Cette campagne s’inscrit dans le contexte d’une escalade systématique à Tulkarem, qui subit depuis des semaines des raids répétés ciblant ses quartiers et ses camps, notamment le camp de Nour Shams, où les forces d’occupation ont démoli, dans la matinée, plusieurs bâtiments résidentiels.
Dans la soirée, des dizaines de colons ont attaqué des maisons de citoyens dans la ville de Deir Dibwan, à l’est de Ramallah, incendiant trois maisons, ainsi que le quartier d’Abou Shehadeh, situé à l’entrée ouest de la ville, plusieurs véhicules et des enclos à chevaux et à moutons.
Des sources ont indiqué à l’agence de presse palestinienne WAFA que « les colons ont assiégé plusieurs citoyens à l’intérieur de leurs maisons, empêchant les jeunes hommes, les ambulances et les camions de pompiers d’atteindre la zone. Ils ont également jeté des pierres sur les véhicules qui passaient dans la rue principale adjacente à la ville ». L’agence a ajouté que « l’attaque a fait dix blessés parmi les citoyens ».

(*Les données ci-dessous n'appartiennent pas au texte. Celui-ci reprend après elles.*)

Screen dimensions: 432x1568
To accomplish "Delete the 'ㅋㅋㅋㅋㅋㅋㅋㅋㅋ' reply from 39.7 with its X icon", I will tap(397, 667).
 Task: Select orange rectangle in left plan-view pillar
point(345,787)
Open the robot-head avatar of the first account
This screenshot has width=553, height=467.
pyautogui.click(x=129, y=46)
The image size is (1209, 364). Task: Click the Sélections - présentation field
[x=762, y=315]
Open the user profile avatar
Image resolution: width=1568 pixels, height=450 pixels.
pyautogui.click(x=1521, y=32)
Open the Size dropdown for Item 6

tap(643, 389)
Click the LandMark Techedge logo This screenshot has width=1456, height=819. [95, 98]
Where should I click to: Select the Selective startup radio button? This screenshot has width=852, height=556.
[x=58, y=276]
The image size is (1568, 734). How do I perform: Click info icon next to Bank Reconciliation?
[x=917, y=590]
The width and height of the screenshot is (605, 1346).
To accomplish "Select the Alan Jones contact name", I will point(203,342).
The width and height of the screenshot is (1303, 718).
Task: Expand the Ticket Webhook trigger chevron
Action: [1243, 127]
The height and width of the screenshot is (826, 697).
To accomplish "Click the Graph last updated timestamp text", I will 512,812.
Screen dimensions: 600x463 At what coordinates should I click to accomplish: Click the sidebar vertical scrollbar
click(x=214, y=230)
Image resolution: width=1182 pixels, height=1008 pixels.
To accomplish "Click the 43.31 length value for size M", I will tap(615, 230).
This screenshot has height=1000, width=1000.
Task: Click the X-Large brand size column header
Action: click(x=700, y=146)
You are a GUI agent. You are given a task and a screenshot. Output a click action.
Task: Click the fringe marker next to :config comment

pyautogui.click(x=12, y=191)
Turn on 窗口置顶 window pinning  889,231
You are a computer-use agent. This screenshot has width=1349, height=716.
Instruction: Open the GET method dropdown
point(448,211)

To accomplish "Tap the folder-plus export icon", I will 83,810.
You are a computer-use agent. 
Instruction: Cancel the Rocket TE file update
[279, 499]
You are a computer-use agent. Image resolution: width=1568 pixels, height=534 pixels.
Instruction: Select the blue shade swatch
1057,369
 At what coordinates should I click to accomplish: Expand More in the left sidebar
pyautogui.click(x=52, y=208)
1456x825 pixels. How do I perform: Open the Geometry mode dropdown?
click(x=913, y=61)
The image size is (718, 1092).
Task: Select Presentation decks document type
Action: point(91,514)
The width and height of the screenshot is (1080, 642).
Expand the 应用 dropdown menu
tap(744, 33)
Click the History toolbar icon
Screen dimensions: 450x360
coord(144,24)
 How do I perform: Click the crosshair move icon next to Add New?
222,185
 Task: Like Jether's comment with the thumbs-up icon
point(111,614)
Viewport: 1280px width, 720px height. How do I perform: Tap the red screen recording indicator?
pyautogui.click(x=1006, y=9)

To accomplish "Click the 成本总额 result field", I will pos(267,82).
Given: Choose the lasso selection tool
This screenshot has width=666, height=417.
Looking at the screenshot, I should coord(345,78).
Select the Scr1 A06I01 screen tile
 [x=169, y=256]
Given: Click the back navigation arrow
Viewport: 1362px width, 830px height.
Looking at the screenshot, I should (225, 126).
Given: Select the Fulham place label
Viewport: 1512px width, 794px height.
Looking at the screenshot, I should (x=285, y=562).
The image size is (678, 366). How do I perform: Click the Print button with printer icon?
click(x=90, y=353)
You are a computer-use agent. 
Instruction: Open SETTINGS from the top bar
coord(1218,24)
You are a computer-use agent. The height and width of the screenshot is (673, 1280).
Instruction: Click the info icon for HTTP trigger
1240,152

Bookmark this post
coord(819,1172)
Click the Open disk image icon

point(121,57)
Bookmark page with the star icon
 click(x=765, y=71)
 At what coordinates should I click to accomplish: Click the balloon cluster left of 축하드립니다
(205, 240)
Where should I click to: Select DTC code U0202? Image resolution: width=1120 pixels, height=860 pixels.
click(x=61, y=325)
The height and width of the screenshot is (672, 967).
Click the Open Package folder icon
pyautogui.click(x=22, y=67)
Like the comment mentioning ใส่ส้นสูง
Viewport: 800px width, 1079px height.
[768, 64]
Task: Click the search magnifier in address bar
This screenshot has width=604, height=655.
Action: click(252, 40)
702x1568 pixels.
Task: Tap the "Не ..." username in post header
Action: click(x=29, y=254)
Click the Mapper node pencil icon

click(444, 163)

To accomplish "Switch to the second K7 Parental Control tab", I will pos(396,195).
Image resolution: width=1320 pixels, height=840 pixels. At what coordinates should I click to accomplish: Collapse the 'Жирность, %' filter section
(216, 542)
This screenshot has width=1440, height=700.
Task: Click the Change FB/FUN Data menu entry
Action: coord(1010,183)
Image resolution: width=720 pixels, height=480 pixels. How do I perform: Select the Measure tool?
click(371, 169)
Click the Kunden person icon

Des colons de l’avant-poste colonial, colonies construites sur des terres des villes de Deir Dibwan et de Burqa, ont également attaqué des maisons et des biens appartenant à des habitants du village voisin de Beitin, et ont tenté d’en incendier plusieurs.
Selon des sources de l’Agence de presse palestinienne, les forces d’occupation ont assuré la protection des colons, fermant l’entrée de la ville et empêchant les habitants d’y entrer ou d’en sortir.